Recently, much research has been done on implantable or injectable drug delivery systems comprising biodegradable polymers and a pharmaceutically active agent. Ideally these systems provide for the controlled release of the active agent while the polymer carrier degrades to non-toxic, soluble monomers, thereby obviating the need for surgical removal of the device. Of these biodegradable polymers, polyanhydrides are particularly attractive because they demonstrate a near zero-order drug release and degrade relatively rapidly in vivo to highly biocompatible monomeric diacids. High molecular weight polyanhydrides are especially useful for biomedical applications because of their superior physicochemical and mechanical properties including film forming properties and relatively high tensile strength.
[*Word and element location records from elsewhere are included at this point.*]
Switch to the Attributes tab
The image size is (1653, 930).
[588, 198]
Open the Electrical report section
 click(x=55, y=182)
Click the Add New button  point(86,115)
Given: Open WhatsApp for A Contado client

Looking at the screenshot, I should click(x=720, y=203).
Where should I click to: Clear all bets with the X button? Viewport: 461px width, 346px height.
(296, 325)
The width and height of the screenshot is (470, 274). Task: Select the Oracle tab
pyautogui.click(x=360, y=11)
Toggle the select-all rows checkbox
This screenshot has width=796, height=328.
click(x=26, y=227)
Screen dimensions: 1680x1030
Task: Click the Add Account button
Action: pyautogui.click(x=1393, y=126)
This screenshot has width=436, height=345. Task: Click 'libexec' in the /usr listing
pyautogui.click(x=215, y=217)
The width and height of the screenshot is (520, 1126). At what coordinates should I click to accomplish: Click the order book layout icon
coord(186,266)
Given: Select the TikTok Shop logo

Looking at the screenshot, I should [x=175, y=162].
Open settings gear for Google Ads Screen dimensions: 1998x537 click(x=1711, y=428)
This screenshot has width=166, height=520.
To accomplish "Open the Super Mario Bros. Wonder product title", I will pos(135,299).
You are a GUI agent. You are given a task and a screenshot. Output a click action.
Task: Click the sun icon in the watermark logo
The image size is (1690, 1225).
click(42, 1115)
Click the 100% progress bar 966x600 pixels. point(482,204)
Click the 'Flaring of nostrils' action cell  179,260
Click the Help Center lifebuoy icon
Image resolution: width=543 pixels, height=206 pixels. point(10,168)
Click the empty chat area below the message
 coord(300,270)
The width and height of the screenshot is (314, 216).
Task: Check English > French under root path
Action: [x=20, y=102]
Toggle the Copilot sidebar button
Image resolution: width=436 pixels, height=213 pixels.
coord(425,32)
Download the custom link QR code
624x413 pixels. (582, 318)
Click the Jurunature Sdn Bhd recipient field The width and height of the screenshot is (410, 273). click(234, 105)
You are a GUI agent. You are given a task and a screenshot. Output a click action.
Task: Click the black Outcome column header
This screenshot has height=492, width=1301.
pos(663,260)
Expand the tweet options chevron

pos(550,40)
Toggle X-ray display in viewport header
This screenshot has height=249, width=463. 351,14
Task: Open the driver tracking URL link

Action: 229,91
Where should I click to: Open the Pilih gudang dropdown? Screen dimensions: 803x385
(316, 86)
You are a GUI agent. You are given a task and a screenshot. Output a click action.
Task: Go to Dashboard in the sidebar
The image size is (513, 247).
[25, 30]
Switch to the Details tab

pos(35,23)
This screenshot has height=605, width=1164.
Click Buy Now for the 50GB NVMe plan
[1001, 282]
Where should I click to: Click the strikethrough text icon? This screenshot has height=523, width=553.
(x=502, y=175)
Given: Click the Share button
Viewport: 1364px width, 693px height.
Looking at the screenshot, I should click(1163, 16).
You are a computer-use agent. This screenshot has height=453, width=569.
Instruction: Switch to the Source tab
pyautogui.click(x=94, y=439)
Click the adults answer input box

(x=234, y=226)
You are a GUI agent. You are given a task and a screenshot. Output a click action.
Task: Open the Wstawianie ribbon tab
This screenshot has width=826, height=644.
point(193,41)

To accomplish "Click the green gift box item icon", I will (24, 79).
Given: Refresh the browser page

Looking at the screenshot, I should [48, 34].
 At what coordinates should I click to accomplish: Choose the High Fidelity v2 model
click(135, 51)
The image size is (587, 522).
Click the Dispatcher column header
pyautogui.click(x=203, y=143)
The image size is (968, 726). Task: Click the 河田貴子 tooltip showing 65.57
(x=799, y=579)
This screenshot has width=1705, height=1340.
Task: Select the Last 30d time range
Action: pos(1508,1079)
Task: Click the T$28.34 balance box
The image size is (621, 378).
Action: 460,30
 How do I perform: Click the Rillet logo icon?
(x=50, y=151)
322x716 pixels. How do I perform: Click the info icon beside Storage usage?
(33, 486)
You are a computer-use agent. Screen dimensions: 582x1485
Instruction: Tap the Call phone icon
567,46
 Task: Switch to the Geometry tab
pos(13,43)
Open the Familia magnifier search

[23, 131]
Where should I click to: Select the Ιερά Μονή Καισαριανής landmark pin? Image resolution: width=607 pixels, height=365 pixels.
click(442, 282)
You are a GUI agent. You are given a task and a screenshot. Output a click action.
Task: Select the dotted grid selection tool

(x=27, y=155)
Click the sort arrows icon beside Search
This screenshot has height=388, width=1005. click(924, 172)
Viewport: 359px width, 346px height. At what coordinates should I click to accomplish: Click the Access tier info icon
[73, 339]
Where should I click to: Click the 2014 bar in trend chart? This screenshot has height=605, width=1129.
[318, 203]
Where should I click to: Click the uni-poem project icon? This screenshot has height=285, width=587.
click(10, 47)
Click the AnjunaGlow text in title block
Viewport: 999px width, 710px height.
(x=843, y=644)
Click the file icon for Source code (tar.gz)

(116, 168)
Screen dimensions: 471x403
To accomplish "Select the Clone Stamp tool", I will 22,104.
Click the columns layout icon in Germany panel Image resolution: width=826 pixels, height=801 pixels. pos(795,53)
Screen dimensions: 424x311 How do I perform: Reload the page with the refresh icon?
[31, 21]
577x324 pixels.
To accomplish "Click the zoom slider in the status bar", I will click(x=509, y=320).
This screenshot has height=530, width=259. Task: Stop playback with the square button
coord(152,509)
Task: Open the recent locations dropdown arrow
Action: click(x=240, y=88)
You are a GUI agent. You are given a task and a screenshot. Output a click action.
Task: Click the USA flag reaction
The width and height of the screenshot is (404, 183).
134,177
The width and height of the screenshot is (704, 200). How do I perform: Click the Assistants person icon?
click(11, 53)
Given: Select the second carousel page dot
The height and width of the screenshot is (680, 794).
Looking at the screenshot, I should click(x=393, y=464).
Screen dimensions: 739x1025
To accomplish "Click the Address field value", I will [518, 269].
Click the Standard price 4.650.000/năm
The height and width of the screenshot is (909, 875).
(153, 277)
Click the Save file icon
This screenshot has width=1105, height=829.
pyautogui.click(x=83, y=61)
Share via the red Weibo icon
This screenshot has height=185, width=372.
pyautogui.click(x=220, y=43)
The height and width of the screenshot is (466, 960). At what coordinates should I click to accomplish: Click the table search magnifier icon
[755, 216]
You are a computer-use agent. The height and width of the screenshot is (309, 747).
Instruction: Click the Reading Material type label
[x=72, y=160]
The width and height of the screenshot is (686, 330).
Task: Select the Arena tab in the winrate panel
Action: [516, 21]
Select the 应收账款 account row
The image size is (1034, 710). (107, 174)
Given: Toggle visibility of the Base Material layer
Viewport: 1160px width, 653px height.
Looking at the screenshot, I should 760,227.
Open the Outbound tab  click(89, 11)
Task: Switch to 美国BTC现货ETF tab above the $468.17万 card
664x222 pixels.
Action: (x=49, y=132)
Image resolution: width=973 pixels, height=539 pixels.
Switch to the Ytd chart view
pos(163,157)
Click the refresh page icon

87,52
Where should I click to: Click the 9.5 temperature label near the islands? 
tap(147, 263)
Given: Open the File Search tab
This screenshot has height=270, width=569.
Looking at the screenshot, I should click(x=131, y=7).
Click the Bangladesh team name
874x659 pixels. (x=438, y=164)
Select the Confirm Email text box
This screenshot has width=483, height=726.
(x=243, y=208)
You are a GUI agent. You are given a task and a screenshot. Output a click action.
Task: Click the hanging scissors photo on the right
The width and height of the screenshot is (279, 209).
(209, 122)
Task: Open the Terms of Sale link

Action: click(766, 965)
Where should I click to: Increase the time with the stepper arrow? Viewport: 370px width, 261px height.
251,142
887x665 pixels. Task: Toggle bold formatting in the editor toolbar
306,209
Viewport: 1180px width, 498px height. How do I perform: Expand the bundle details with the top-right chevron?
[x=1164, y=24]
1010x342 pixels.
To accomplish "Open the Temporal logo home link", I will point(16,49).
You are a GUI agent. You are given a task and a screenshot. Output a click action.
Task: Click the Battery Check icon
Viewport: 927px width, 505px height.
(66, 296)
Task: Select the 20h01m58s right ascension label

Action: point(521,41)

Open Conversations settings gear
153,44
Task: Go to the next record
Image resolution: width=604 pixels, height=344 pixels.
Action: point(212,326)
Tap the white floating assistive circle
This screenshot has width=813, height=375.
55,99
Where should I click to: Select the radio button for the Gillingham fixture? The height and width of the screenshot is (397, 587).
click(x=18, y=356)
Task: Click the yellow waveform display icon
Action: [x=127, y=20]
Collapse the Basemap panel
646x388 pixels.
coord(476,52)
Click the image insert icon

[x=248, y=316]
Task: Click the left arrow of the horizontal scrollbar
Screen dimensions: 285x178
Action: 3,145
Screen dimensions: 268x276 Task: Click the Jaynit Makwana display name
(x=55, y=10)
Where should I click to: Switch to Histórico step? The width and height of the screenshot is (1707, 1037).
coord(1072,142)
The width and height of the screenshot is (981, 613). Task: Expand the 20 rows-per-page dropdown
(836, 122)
High molecular weight polyanhydrides are typically prepared by melt polycondensation in which a mixture of the individually prepared prepolymers are heated at a temperature of about 150-220.degree. C. under a vacuum of about 10.sup.-4 to 1 mm Hg until a polymer having the desired properties is obtained (see U.S. Pat. No. 4,789,724; and Domb, A. J. and Maniar, M. J. Poly. Sci: Part A, 1993, 31, 1975). However, the extension of the melt polycondensation method to the pilot plant or commercial production presents a number of problems. The reaction time and temperature necessary for the reaction appear to be dependent on the scale of the reaction, thereby making it difficult to predict reaction conditions. Deviations from the reported reaction conditions may result in polymers having undesirable properties. In addition, the high temperature of the reaction, mixing of the thick molten mass during melt polycondensation, and high vacuum requirement are undesirable. Isolation of the product produced by melt polymerization may be difficult and unsafe.
Moreover, polyanhydrides produced by melt poycondensation techniques which are to be used in implant devices may have higher than desired levels of carboxylic acid anhydride.
It would be beneficial if an alternative to melt polycondensation eliminated problems associated with the use of polyanhydrides made by melt polycondensafion.